January 25, 2012

Indulgence

Many of us struggle with our weight. One minute we’ll reward ourselves with a dognut and then the next we are saddled with guilt for bowing to temptation. I both love and hate Paul’s thought process as he sends me back to reflect on the moment of indulgence. “What benefit did you reap at that time from the things you are now ashamed of?” (Romans 6:21a NIV)

1 comment:

Steve Corey said...

Gail;

-----We do all that we do by the simple influence of incentives and restraints. If you reflect upon your donut moment, you will find conflicting thoughts and feelings there. They offered your will incentives for eating, or restraints for not. Your will chooses. Then by the fact that both the incentivizing thoughts and feelings as well as the restraining ones all welled up from within you, they are all a part of you. That means whether your will decides to eat the donut or not, a part of you will be satisfied with having ate it or not, and another part dissatisfied in the same. So realize that whatever you do, your poor will makes its decisions in the midst of a cheering, jeering crowd of inward onlookers, and in its decisions must live amidst the same. James says we must not suppose that a double-minded person, “...unstable in all his ways, will receive anything from the Lord.” (James 1:8)
-----Oh my!?!
-----There’s gotta be more to it than that! Fortunately, the eating a donut thing is close enough to the reality of needing to eat to see more. I would venture to say most things are neither good or bad in themselves. They are good or bad in contexts, for purposes, and such. Dismissing the probability that you didn't eat the donut within a moment of mortal starvation, such conflicting thoughts and purposes do not make a double mind. In fact, it evidences an experienced and well rounded mind offering an alternative to developing a well rounded body. That’s not a double mind. It is balancing legitimate purposes around a fulcrum to make a decision.
-----The fulcrum around which all these are weighed is your single mind. In order for the mind to be single, the fulcrum must be held to one unit of compatible beliefs. If I believed the more donuts I ate the healthier I would be and that many donuts will make me very obese, then I would be weighing my decision with two fulcrums. Since obese is not healthy, these two beliefs can not be held to one single spot of truth. It is easily seen which gives.
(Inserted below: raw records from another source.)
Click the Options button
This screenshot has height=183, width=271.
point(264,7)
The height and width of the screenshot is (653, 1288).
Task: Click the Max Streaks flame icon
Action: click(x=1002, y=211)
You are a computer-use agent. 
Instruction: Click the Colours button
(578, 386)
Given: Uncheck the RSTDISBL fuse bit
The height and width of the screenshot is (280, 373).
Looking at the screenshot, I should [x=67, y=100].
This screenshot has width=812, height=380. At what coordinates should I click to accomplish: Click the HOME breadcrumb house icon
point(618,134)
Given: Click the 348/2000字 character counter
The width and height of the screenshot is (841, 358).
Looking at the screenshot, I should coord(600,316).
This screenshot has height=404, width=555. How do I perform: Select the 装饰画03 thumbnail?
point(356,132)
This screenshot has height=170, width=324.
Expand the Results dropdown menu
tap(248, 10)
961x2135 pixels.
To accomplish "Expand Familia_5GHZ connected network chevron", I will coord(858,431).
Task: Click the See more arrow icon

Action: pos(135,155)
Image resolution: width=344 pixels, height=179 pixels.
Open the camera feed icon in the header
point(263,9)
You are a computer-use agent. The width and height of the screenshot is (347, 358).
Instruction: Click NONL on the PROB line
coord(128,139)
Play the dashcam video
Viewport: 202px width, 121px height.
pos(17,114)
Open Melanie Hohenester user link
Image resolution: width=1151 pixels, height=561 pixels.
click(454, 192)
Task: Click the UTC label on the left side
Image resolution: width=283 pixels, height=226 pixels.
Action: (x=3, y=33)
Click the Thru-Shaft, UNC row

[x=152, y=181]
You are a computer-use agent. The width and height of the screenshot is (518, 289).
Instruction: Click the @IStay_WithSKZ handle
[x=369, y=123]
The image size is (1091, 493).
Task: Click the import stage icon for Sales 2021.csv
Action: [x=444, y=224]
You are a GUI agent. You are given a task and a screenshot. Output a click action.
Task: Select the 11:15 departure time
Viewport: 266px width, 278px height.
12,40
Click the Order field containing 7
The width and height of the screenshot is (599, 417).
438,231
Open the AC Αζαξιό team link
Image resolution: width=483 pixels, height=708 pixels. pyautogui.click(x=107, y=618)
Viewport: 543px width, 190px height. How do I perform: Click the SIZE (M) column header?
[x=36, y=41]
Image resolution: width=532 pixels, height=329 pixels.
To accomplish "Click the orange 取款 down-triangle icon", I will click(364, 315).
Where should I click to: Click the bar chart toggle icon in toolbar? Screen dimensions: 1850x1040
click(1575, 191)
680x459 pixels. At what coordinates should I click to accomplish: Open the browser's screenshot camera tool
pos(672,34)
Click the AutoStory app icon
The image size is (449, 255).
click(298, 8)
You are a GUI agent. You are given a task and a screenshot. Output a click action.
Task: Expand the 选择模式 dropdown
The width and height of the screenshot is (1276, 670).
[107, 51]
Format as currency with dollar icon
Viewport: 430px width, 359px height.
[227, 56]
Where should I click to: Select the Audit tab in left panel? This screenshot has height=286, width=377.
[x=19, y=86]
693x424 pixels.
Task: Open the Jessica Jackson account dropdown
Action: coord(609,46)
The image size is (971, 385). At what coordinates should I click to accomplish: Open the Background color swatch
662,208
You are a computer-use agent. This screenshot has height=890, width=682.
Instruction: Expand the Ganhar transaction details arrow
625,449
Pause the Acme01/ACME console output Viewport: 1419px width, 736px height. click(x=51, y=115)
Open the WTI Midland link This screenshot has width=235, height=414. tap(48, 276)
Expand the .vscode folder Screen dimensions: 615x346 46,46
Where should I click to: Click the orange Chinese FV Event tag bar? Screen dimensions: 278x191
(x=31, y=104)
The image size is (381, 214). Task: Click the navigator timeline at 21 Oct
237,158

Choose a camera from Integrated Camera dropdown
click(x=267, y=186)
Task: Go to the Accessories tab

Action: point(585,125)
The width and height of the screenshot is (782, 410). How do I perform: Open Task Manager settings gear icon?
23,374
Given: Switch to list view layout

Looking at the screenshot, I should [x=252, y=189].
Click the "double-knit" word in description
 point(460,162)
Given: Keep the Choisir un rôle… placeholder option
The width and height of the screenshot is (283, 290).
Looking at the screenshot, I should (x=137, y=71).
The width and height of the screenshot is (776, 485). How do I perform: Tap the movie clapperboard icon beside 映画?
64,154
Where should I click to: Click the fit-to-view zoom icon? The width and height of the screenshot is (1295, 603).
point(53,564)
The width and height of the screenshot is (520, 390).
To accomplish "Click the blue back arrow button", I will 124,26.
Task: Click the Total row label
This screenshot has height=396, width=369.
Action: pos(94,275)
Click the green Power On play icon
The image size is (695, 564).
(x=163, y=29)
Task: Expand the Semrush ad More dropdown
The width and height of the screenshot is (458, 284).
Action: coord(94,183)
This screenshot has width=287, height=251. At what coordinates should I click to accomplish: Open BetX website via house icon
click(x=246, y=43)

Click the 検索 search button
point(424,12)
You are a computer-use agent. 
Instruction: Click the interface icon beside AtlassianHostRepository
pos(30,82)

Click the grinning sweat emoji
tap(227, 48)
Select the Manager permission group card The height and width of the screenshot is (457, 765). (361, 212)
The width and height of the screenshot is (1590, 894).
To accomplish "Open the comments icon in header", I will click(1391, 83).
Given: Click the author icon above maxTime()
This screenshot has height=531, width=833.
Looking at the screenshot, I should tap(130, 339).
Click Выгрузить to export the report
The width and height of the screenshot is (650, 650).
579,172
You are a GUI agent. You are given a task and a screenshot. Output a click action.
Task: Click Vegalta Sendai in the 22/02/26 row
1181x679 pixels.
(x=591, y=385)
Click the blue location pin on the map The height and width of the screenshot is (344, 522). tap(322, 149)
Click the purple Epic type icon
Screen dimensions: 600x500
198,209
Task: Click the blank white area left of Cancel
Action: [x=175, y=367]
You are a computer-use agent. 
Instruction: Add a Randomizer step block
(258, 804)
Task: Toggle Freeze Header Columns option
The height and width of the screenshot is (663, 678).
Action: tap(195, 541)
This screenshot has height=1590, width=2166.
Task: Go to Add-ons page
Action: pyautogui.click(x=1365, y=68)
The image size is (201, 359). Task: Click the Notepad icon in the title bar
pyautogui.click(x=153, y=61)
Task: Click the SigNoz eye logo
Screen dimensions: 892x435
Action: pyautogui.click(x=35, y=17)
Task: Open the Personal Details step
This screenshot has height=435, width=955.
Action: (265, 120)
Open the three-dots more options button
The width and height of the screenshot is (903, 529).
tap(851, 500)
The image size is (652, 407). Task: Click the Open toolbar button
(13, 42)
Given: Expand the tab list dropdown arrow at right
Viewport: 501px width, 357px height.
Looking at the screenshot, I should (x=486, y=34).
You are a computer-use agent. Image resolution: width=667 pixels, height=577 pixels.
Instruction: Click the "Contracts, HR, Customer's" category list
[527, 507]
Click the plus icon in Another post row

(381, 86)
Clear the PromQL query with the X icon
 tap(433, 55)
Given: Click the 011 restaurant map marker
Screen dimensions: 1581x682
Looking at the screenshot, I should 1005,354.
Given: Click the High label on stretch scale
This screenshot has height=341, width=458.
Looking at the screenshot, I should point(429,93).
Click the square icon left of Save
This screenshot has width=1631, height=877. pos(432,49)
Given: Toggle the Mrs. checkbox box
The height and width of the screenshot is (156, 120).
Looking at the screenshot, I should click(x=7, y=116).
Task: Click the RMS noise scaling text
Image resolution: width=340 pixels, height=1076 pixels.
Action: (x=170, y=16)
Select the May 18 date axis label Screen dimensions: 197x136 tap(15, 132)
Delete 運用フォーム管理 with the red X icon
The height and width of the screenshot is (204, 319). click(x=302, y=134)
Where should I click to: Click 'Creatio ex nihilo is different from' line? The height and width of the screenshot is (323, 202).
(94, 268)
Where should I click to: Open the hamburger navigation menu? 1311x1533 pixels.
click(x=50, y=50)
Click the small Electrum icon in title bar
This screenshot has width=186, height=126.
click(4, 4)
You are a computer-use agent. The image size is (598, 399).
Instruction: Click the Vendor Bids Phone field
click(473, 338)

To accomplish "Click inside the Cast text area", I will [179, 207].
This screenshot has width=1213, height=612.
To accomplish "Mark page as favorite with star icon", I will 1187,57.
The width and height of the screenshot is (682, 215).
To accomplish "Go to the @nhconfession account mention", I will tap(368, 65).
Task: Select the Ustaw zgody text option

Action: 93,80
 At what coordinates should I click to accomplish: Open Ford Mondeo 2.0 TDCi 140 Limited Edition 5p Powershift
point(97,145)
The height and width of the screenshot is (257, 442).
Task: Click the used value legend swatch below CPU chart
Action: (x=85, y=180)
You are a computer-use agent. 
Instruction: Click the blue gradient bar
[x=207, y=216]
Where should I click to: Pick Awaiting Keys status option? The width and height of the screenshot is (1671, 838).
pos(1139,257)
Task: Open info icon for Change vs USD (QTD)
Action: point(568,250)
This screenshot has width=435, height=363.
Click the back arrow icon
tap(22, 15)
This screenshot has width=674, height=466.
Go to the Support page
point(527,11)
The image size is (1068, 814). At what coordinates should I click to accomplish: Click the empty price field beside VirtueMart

Eating more of anything does not make one healthy. Eating sufficiently does. That adjustment unifies the beliefs of the mind’s fulcrum closer to the truth, “Eating sufficient donuts makes me healthier, and many donuts will make me obese.” Now a simple reference from the memory as to that day’s calorie count, etc. sorts all the conflicting thoughts and feelings into proper places. The will, being the fulcrum for your decisions, is far too important to be itself divided between conflicting interests. There is the true interest, or there are the others. For finding the true interest within any particular situation, there is the Truth, or there is, “Oh well, la-la, whatever.”